Ritorna ad un anno di distanza dalla pubblicazione di “Hyborian Age” il trio doom metal veneziano dei Kröwnn. Lo fanno con il primo full-lenght, intitolato “Magmafröst”, titolo suggestivo, ispirato, cosi come l’immaginario della band, alla saga fantasy di “Conan il Barbaro” scritta da R. E. Edwards. Le coordinate sonore non cambiano, ci troviamo sempre di fronte ad un doom metal vecchia scuola, denso, psichedelico e vibrante, guidato dai riff chitarristici di chiara matrice sabbathiana di Michele “El Lello” Carnielli, ben supportato da Silvia Rossato al basso ed Elena Fiorenzano alla batteria. Al di la di “Bennu” e “Cernunnos” che fungono rispettivamente da intro e outro, e lo fanno in maniera egregia e suggestiva, ci ritroviamo di fronte un album che gronda sangue e sudore ad ogni pezzo. Nessun cedimento e nessun compromesso, i pezzi si susseguono duri e decisi uno dopo l’altro, riff dopo riff, alternando il doom più classico (“Skeksis Dance”, “Wölfhunt”, “Sleipnir”) alla maniera dei numi tutelari del genere, Saint Vitus e Pentagram, ad alcune derive più acide e lisergiche (“Wyvernking”, “To Minas Morgul”, “Forge of Crom”), rimandanti a band storiche come Electric Wizard e Sleep.

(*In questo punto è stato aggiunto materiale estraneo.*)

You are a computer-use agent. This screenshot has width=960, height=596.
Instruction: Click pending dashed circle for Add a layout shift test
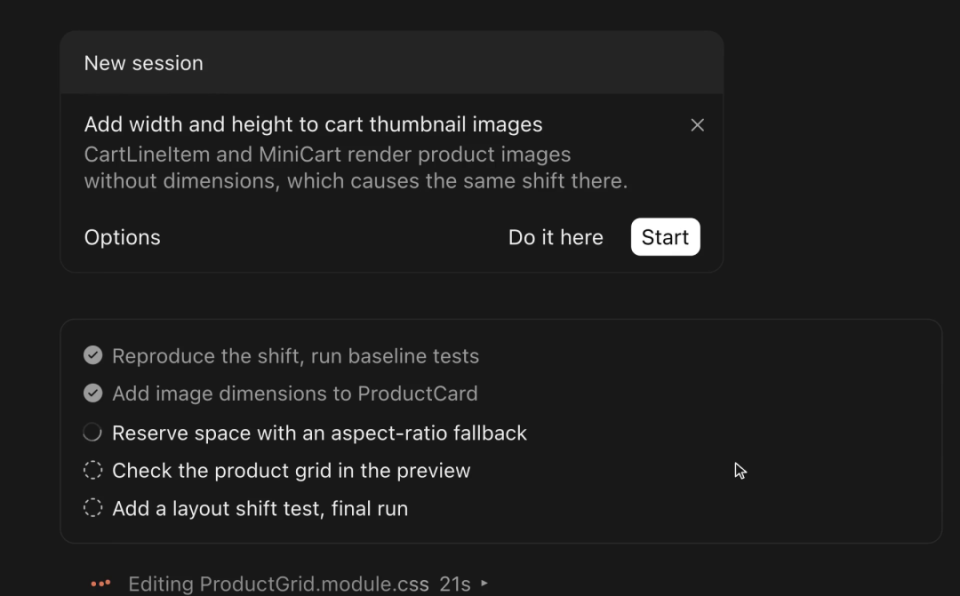(x=93, y=508)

Sono proprio questi ultimi episodi quelli a convincere di più e a dare maggiore dinamicità a “Magmafröst”. Quando i Kröwnn rimangono arroccati su posizioni più canoniche, l’album risente di una leggera monotonia di fondo che comunque non inficia la qualità del prodotto finito, sicuramente uno dei lavori italiani più interessanti dell’anno. La band conferma quanto di buono aveva fatto ascoltare con “Hyborian Age”, e con questa release meritevole e degna di nota, si prepara nel migliore dei modi al passo successivo, che auspichiamo sia il loro vero e proprio salto di qualità.